#### [What you need to do]
Determine the number of lines in these entries that hold the word "screenshot". Give the number and nothing more.

#### [Record excerpts]
▽

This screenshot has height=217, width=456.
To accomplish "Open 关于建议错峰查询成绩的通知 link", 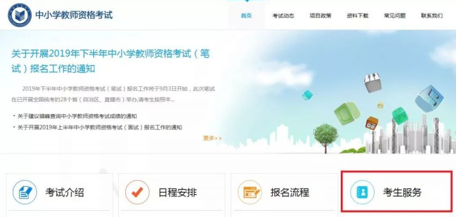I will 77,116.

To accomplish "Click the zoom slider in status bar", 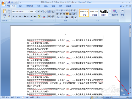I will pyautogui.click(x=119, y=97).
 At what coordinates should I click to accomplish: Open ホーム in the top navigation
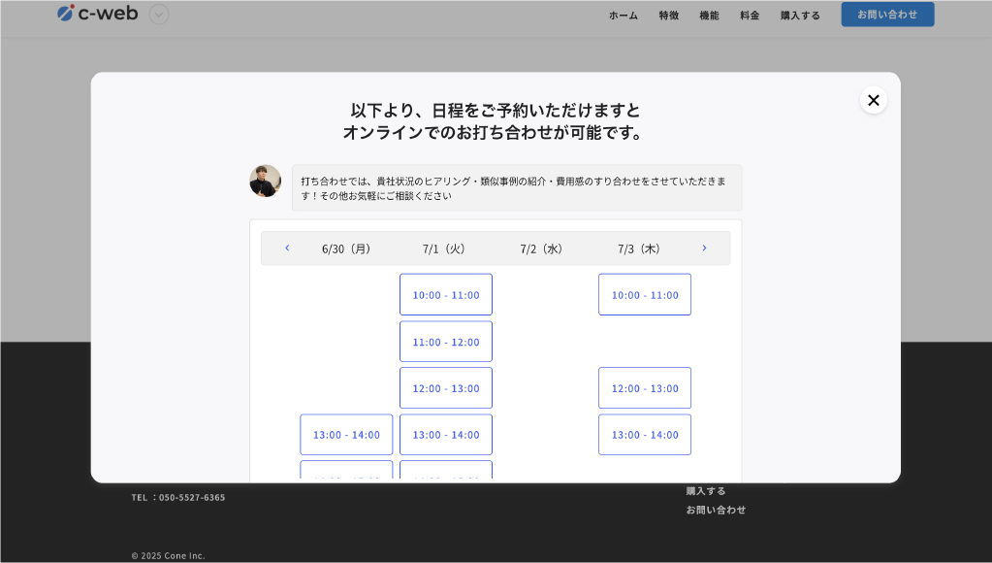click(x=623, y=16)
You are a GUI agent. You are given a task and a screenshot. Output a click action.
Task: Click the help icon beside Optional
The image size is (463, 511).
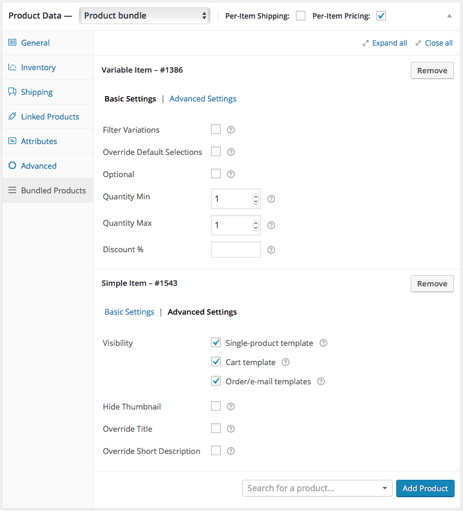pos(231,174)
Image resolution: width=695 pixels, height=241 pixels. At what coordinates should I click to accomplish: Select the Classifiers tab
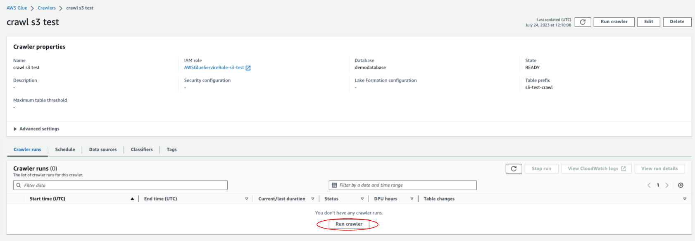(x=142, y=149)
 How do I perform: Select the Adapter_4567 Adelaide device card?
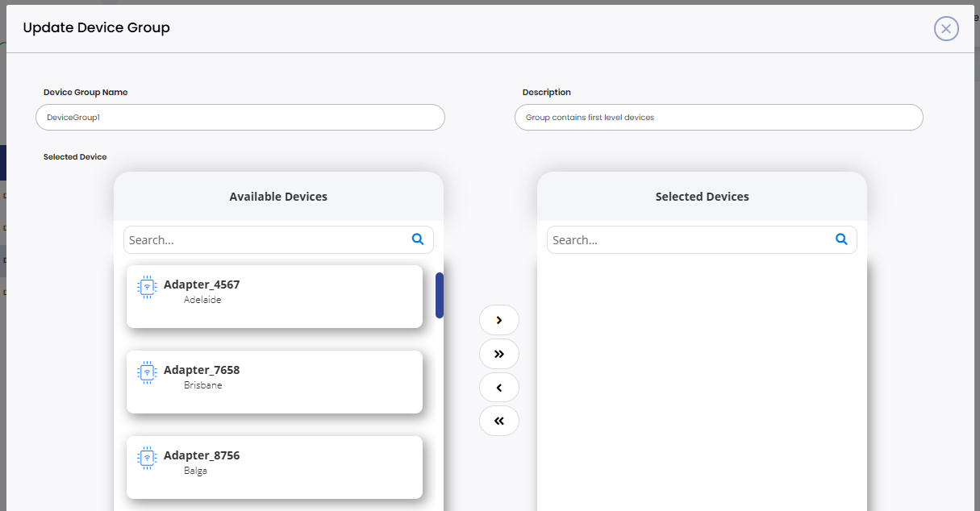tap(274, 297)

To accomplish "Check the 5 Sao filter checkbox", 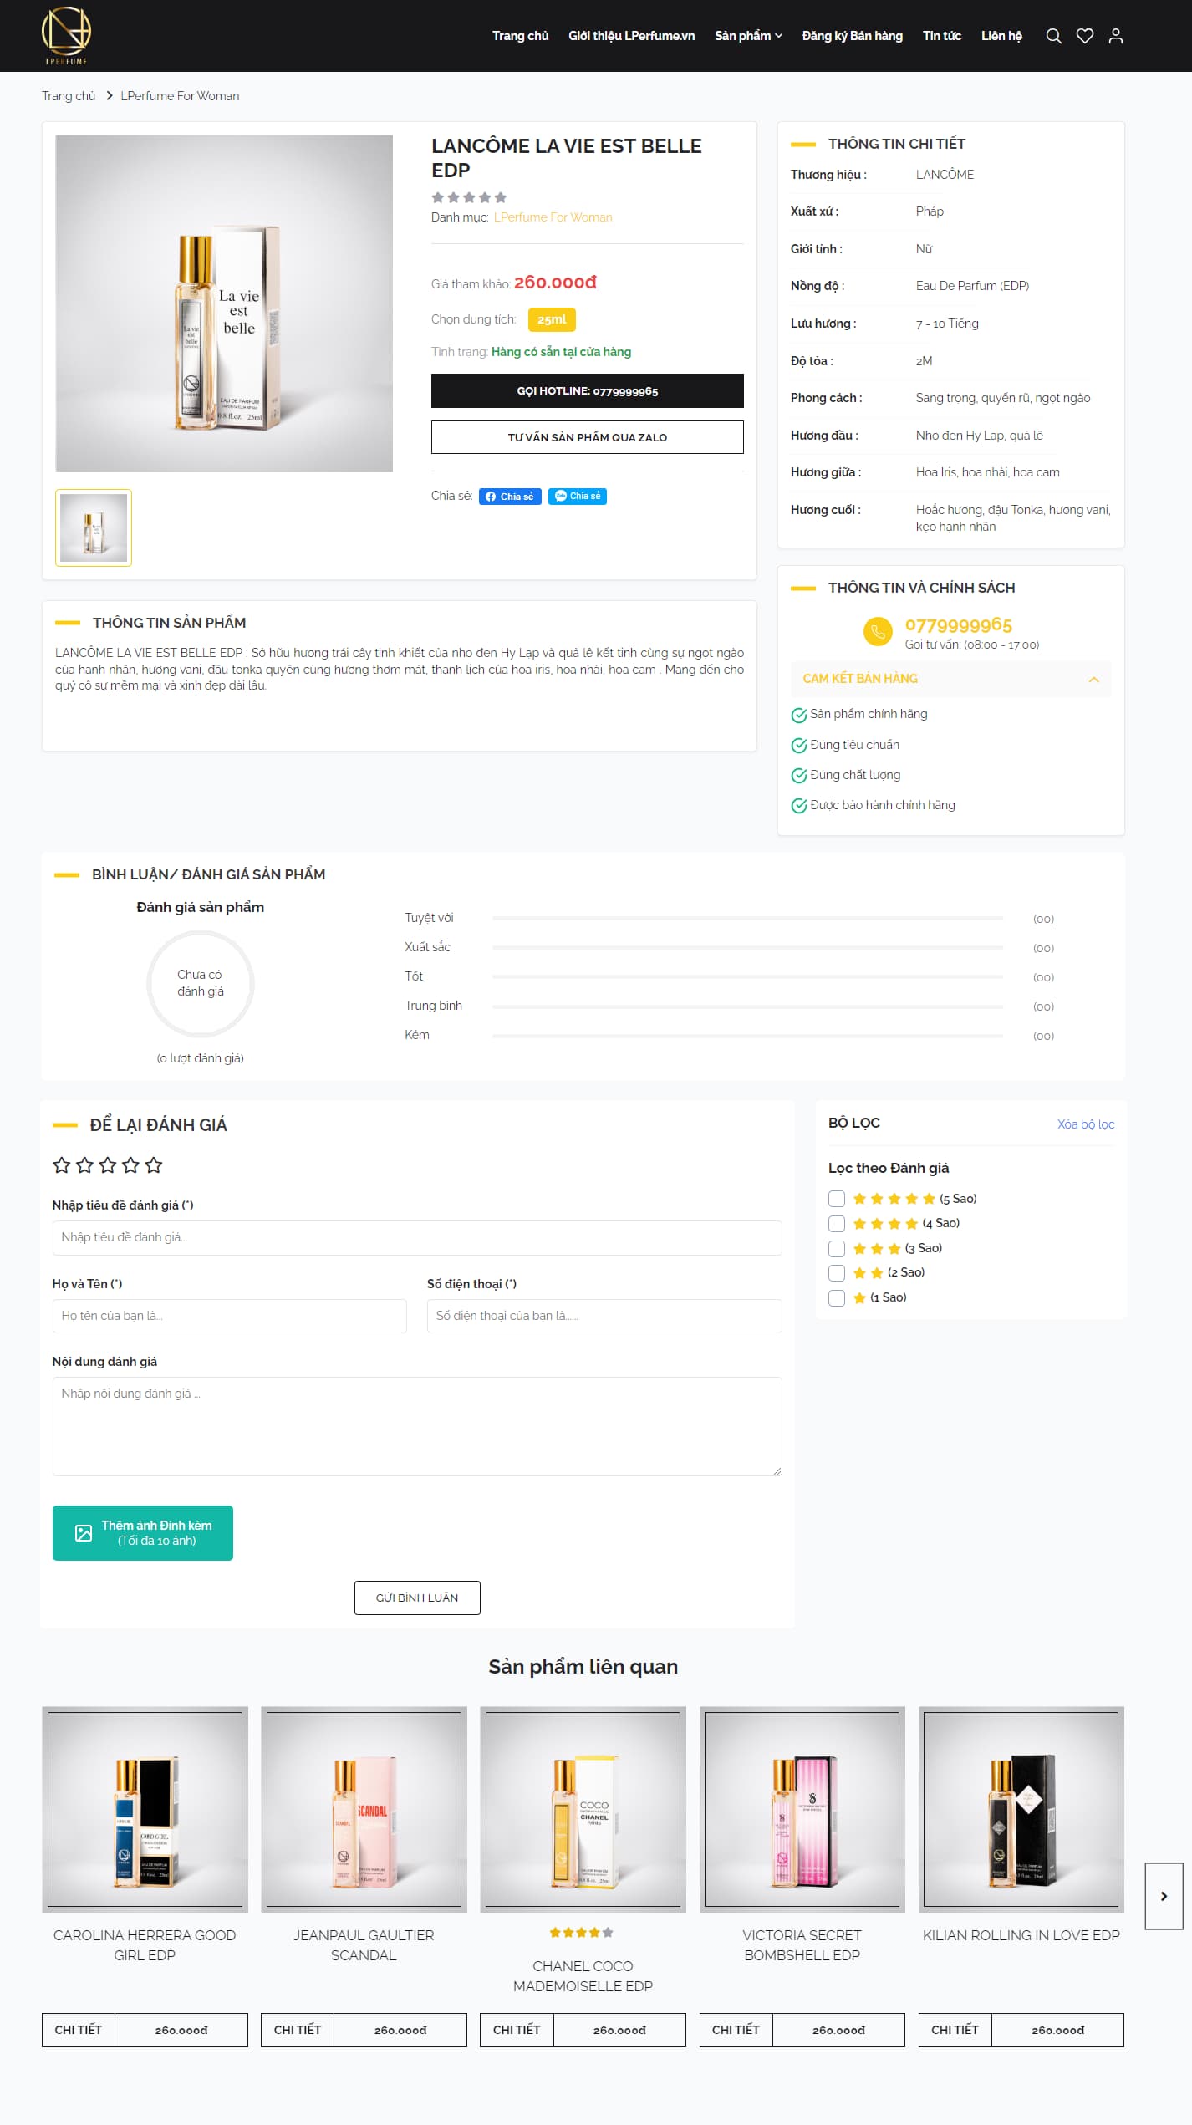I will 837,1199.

△

#### [Task response]
2